Какое счастье, что сегодня меня выписывают, а то каждая ночь была бы для меня пыткой в виде осязания голых баб. И если эти молоденькие шлюшки нашли бы, чем со мной расплатиться за мои услуги массажиста, то та же начальница отделения, в которой килограмм сто пятьдесят…
Я даже зажмурился от страха! И ведь не откажешь.
Я нагло переодеваюсь, никого не стесняясь. Помылся под голый торс. Подмышками мылом прошёлся. Надо было бы в душ сходить, но уже не успеваю. Вчера надо было об этом думать. Но ничего, выпишут, а после всё равно домой заезжать. Там и помоюсь. Да и вещи собрать надо.
Саня болтает с дедом, а я собираю вещи и одеваюсь. В шортах на комиссию идти влом. Да и по магазинам с Саней в таком виде ходить, думаю, не стоит. Он, вон как, представительно и дорого одет. Оставшуюся цепь с крестом — на шею, рубашка в которой и попал в аварию, под джинсы, хорошо идёт. Чистая! Мне её постирали и погладили, хоть и давненько это было, но я её с той поры ни разу не одевал. Сверху — куртку джинсовую из комплекта, доставшегося от Щербатого. Его же ремень с необычной, вычурной бляшкой. Часы умные на руке, портмоне с деньгами, ключами от квартиры и документами, в виде свидетельства о рождении, кладём во внутренний карман куртки. К моему большому удивлению, на ней и такой прибамбас есть.
Причесался.

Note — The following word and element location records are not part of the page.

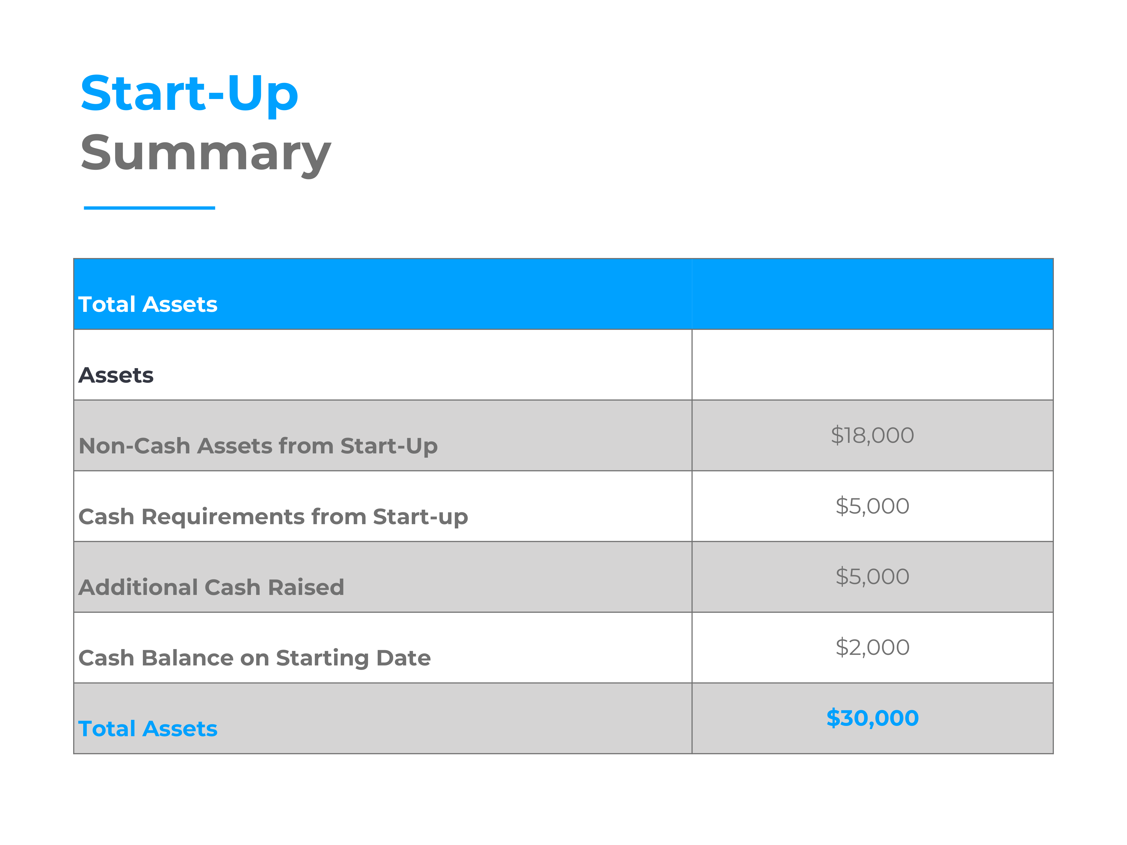Click the empty blue header cell

coord(872,294)
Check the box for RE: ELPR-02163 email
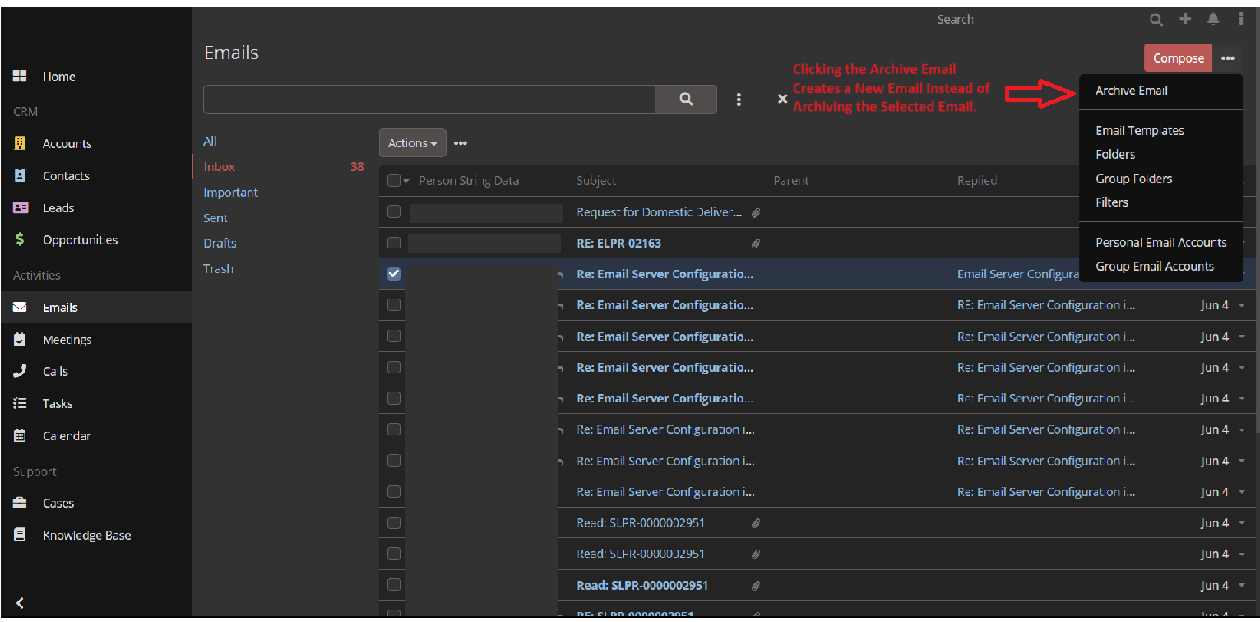This screenshot has height=622, width=1260. 394,243
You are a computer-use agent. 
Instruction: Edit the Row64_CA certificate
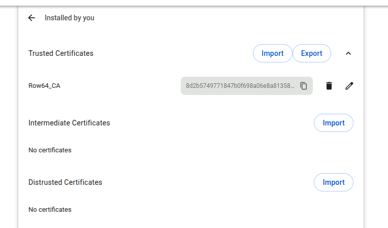pyautogui.click(x=349, y=86)
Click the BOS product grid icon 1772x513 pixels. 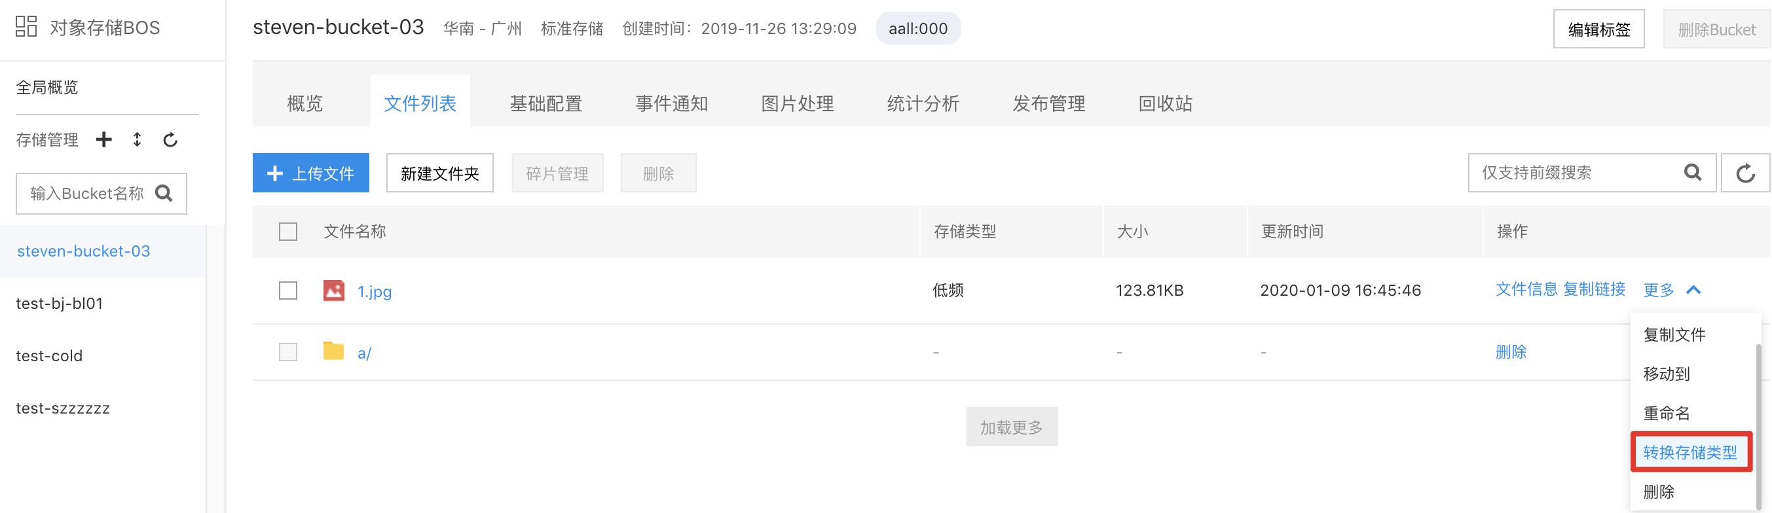26,27
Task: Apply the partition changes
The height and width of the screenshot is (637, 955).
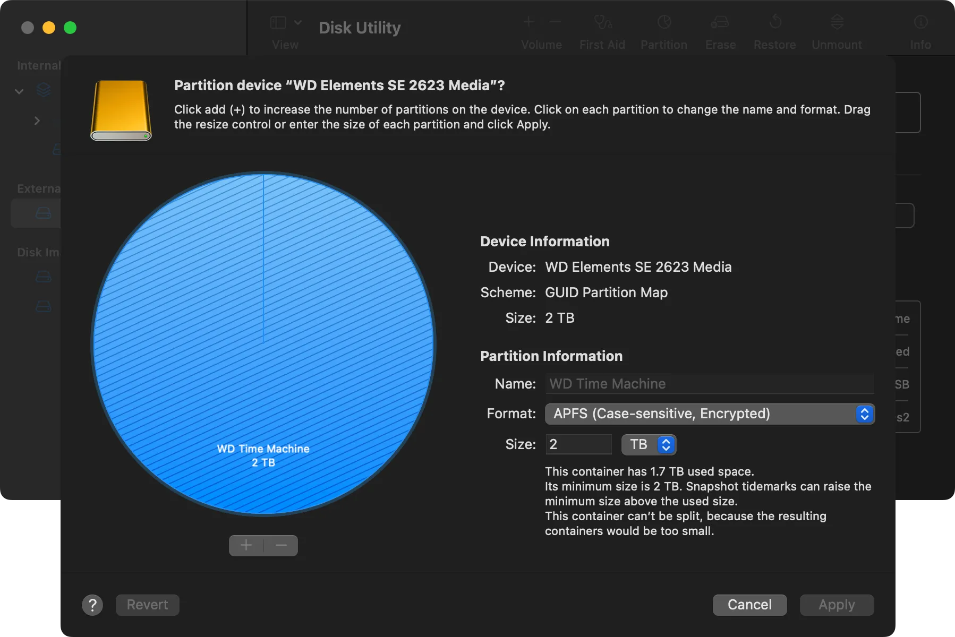Action: (836, 605)
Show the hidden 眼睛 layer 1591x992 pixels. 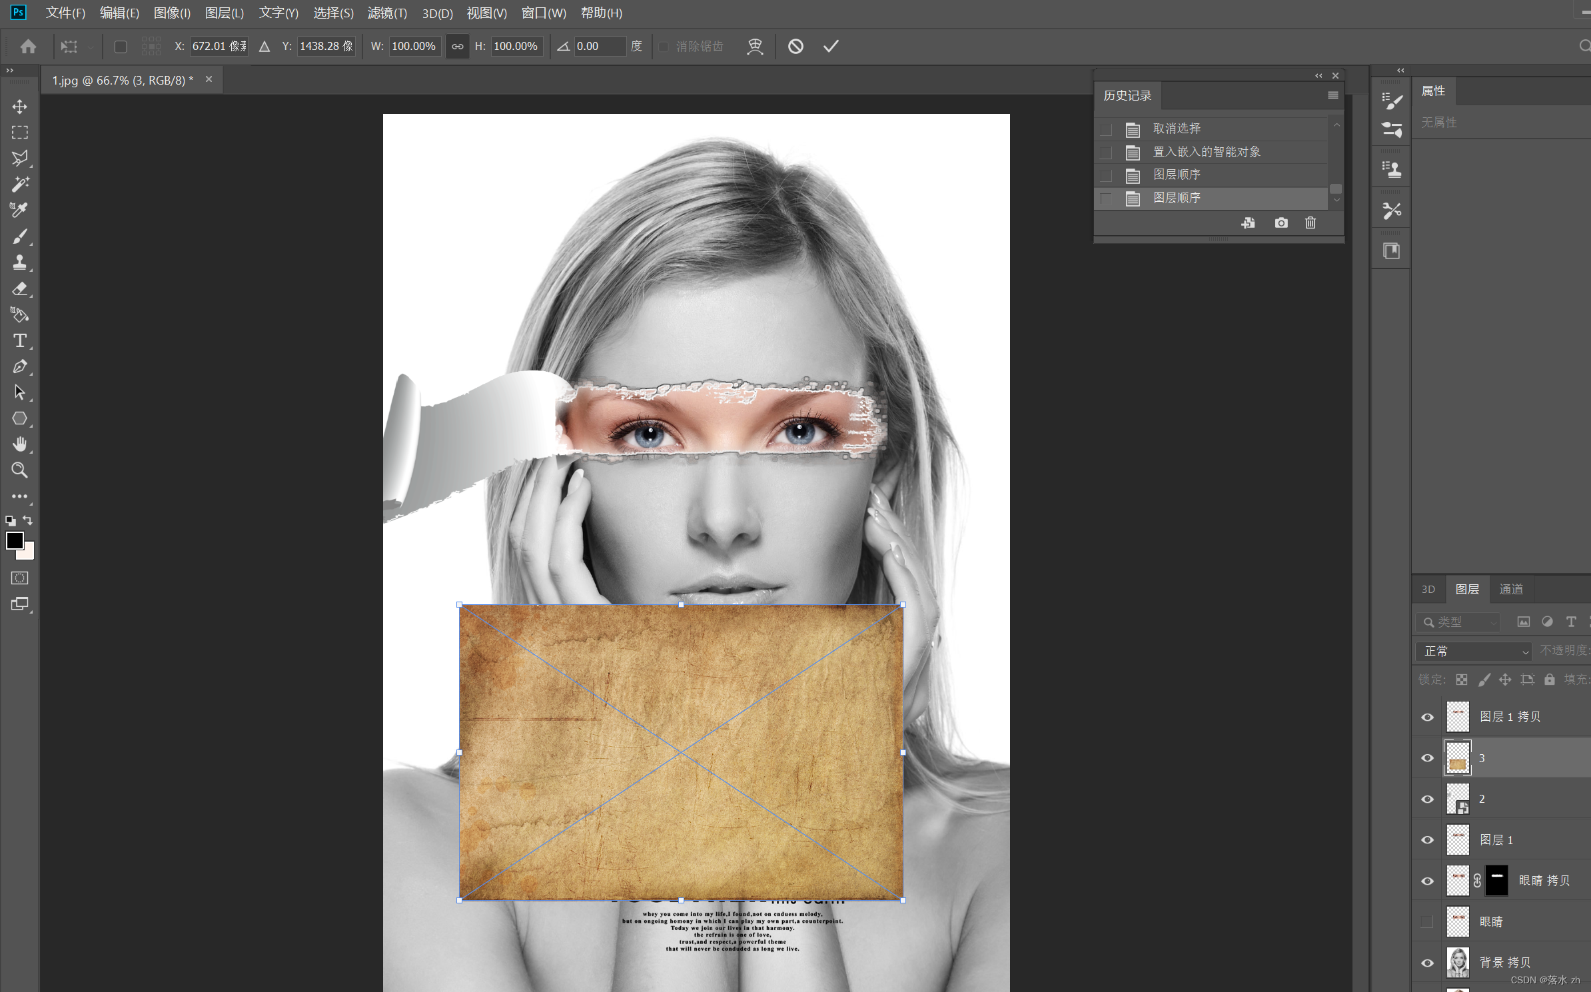(1427, 922)
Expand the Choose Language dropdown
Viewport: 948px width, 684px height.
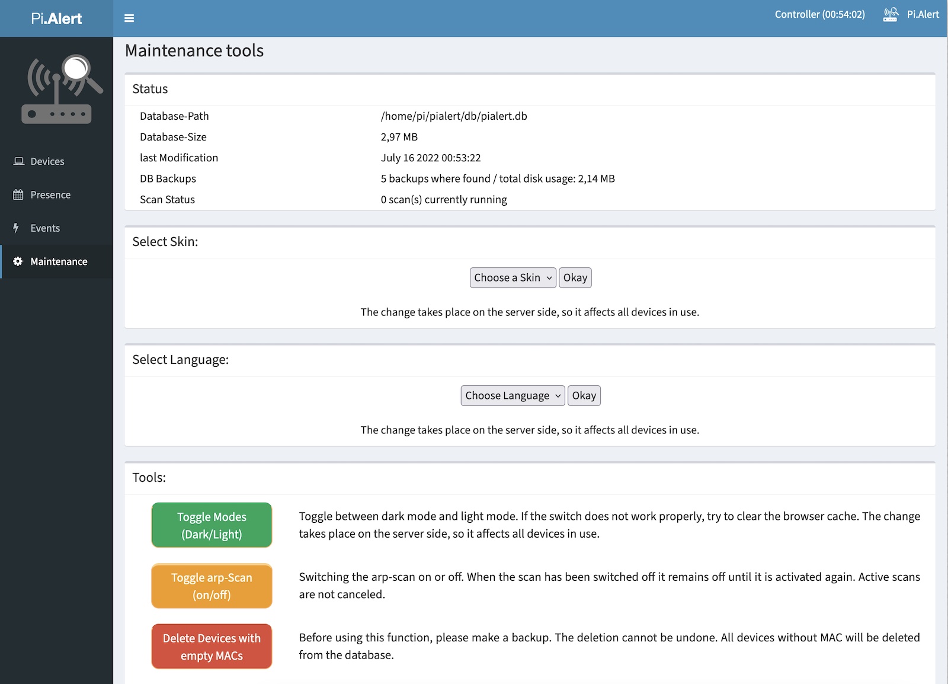[x=513, y=396]
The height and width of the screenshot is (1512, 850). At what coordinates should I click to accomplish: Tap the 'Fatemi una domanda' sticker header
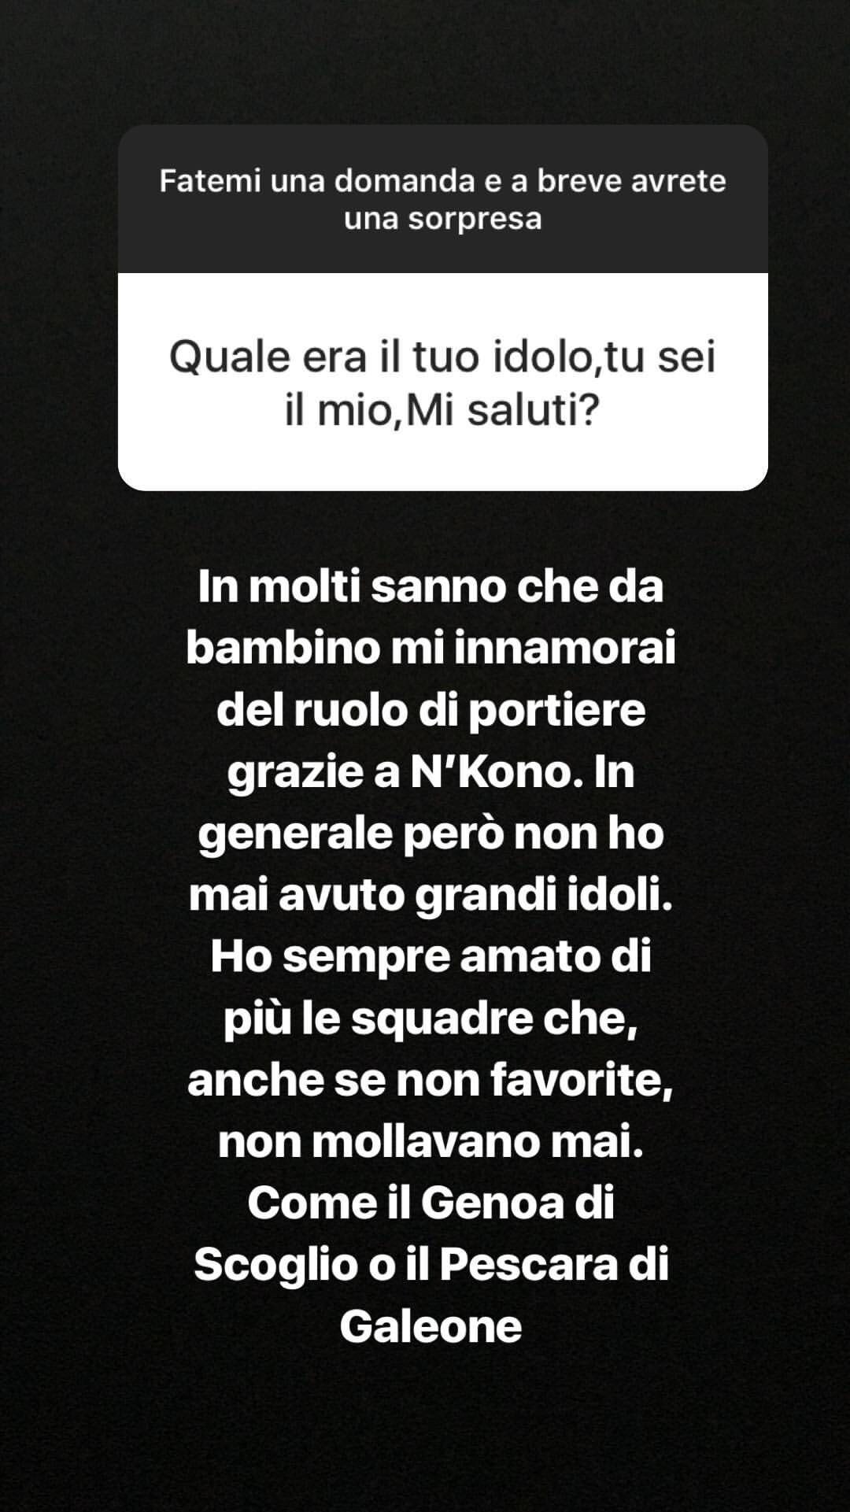[x=443, y=199]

Оброс то как, надо в парикмахерскую обязательно заехать.
Саня остался ждать меня в палате, болтая с дедом, а я поплёлся к Яковлевичу.
Мой спаситель выглядел уставшим после сложного дежурства, но очень довольным. Явно рассказ деда про его подружку имеет под собой весьма серьёзные основания. Айфон в минус, но это как посмотреть, явно Гена доволен результатом общения со своей замужней зазнобой, а смартфон… легко пришёл, легко ушёл, зато получил незабываемые впечатления. Ну, это я сделал такой вывод, глядя на его довольную физиономию.
— Заходишь первым. Молчишь. Все за тебя скажу я. Начнётся всё действо ровно в десять. Это формальности, но необходимые формальности. Марина сказала, что заходила к тебе, но ты спал, — а потом, приблизившись ко мне на минимально возможное расстояние, почти касаясь головой моего лба, шепотом спросил, — ты, что с ней ночью делал? Она вся светилась от счастья утром, когда в ординаторскую зашла, да не пустая. Довольная, смеялась, радовалась солнышку. Вся какая-то светлая была. Все подумали про тебя, что ты гигант большого секса, а она всё про какой-то массаж говорила и про то, что отлично выспалась!
Я улыбнулся.
— Так и есть! Выспалась она хорошо, а я полночи массаж ей делал. Она на ноги жаловалась, что гудят сильно, я и размял, а она заснула.
Гена на меня смотрит, явно не веря.
— Вот не поверю, что Марина такого молодого парня пропустила мимо себя! — прошептал он. — Это её слабость и все у нас об этом знают. А молодёжь просто ведётся на её большие сиськи, а тут только массаж — и она радостная?! Странно. Ну да ладно, готовься, тебя позовут.
Комиссия прошла мгновенно. Я всего пару минут стоял перед группой врачей. Что-то зачитывал Яковлевич. Потом мне высказали пожелания, как поддерживать своё здоровье и про то, что документы подаются на мою инвалидность.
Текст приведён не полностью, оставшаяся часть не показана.